What health care reform should be about is simplifying things. If you have insurance and you get sick, your care will be provided. Period. Of course, there will be levels of care. If you have a gold-plated policy, maybe you get a private room. Maybe you can go to any doctor. If you need a wheelchair, maybe you get a new one. Perhaps a cheaper policy will require you to share a hospital room. Maybe you have to go a doctor who is "in-network." Maybe your wheelchair will be of the used variety. But still, you're covered. You need tube feedings to live, you get the food for those feedings.
I would argue that a health insurance policy ought to be no longer than five pages.
It's like tax reform. The first step in tax reform ought to be simplifying the tax code. Right now, it is thousands and thousands of pages, and most people figure that all of those pages were put there to benefit somebody. That's why some type of flat tax sounds so attractive to so many of us.

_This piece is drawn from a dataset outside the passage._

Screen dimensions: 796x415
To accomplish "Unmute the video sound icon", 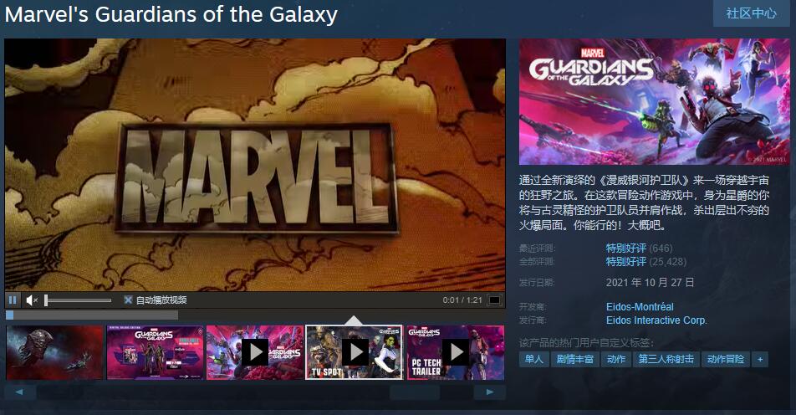I will tap(32, 300).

When Congress talks about health care reform, they ought to keep in mind Gregg and Stacy Neely, two well educated people with jobs and health insurance. They were as prepared as anybody can be for this kind of disaster.
And what happened? In the midst of trying to deal with a horrific disease, they had to fight the insurance company. Stacy had to go in front of a committee and plead for something as basic as food for a feeding tube. That's ridiculous.
A basic health insurance policy might well exclude certain kinds of therapies, or elective surgeries, or experimental procedures. But if you have the misfortune to contract some kind of dreaded disease, you ought to have the peace of mind of knowing that you will get the necessary treatment. After all, you have health insurance.
So that's the first thing I'd tell Congress. We want to simplify things. We want to know that if we have health insurance and we get sick, we'll get care.
Unfortunately, I am not sure Congress understands simplicity. I read that the final health care reform bill will probably be about 1,000 pages. In other words, it will be like our health insurance policies — unread and unreadable.